US authorities have extended for another year a warning to US aircraft flying in and out of Pakistan about the possibility of shoulder-fired missile attacks by extremists.
The US Federal Aviation Administration extended a Notice to Airmen (NOTAM) warning of the potential for terrorist attacks using man-portable air defense systems (MANPADS).
It said it would re-evaluate the justification for the decision by December 30, 2019.
The NOTAM applies to all US air carriers and commercial operators, urging them to exercise caution during flight operations and to review the latest security and threat information before flying into, out of or above Pakistan.
“There are continuing risks to US civil aviation operations in the territory and airspace of Pakistan due to extremist/militant activity,’’ it says.
“These risks include attacks against airports and aircraft, particularly for aircraft on the ground and aircraft operating at low altitudes, including the departure and arrival phases of flight.
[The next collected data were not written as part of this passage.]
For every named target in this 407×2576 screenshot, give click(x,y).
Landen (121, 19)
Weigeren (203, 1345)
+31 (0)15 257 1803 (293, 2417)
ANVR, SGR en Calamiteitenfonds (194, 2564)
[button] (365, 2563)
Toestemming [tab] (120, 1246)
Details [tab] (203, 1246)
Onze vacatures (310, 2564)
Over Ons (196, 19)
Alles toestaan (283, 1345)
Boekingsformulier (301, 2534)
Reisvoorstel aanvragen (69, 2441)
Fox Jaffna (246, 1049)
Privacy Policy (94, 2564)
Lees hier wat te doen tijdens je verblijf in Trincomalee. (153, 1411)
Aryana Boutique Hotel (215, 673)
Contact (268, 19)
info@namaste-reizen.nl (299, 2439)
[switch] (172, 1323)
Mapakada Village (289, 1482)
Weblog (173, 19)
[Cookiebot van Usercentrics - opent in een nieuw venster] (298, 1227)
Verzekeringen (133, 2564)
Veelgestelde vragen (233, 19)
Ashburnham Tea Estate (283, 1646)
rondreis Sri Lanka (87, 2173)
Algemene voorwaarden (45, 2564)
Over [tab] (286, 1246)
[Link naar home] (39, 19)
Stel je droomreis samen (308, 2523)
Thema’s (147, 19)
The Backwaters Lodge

“While there have been no reports of man-portable air defense systems (MANPADS) being used against civil aviation in the territory and airspace of Pakistan, there is potential risk for extremists/militants to target civil aviation with MANPADS.”
US advisories or prohibitions are also current for other areas including the Sinai Peninsula, Iran and Kenya as well as obvious trouble spots such as Syria, Ukraine, Yemen, Afghanistan, Libya, Iraq and North Korea.
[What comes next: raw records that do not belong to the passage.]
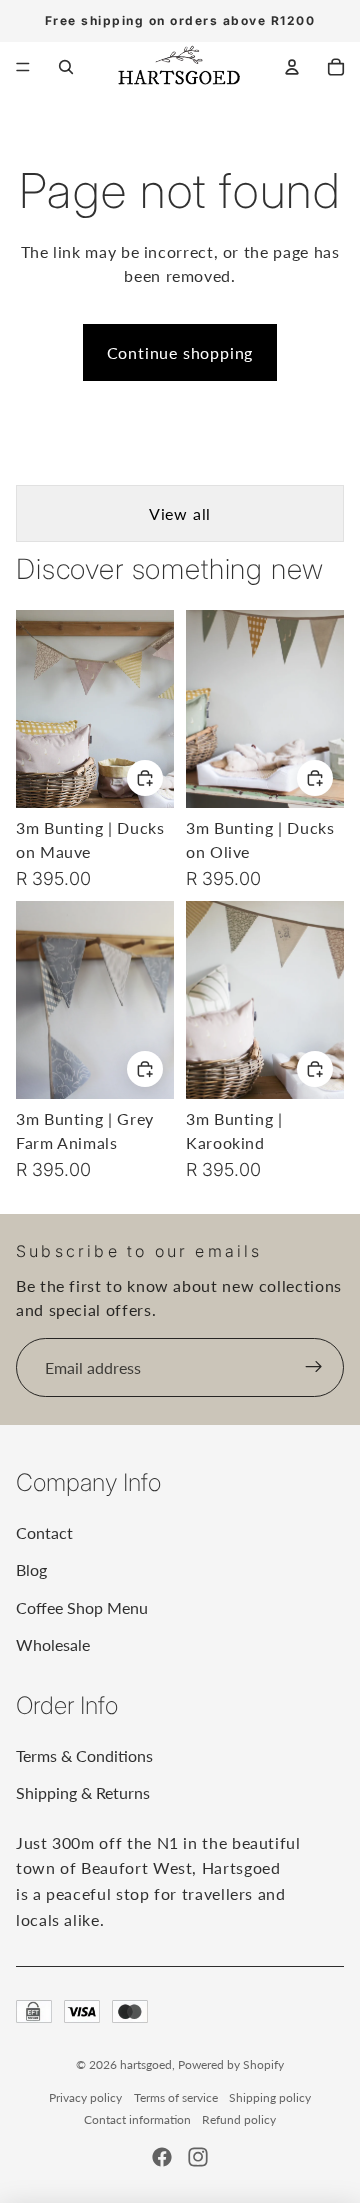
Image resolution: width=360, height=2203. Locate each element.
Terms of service (176, 2097)
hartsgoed (146, 2064)
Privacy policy (85, 2097)
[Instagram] (198, 2157)
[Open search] (66, 67)
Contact (44, 1532)
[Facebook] (162, 2157)
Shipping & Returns (83, 1792)
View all (180, 513)
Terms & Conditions (84, 1755)
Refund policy (239, 2119)
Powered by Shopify (231, 2064)
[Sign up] (314, 1368)
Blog (31, 1569)
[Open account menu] (292, 67)
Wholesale (53, 1644)
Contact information (137, 2119)
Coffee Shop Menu (82, 1607)
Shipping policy (270, 2097)
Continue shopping (180, 352)
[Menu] (23, 67)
There have been a number of missile attacks launched by terrorists or military forces against commercial aircraft over the decades.
They include Korean Air Flight 007, a Boeing 747 shot down by a Soviet fighter in 1983 with the loss of 269 passengers and crew, and Iran Air Flight 655, An Airbus A300 destroyed by the USS Vincennes in 1988 with 290 passengers and crew on board.
More recently, Malaysia Airlines Flight 17, a Boeing 777 flying from Amsterdam to Kuala Lumpur in 2014, was hit over Ukraine by a Soviet-made Buk surface-to-air missile launched from rebel-held territory.
All 283 passengers and 15 crew were killed and investigations by an international team are ongoing.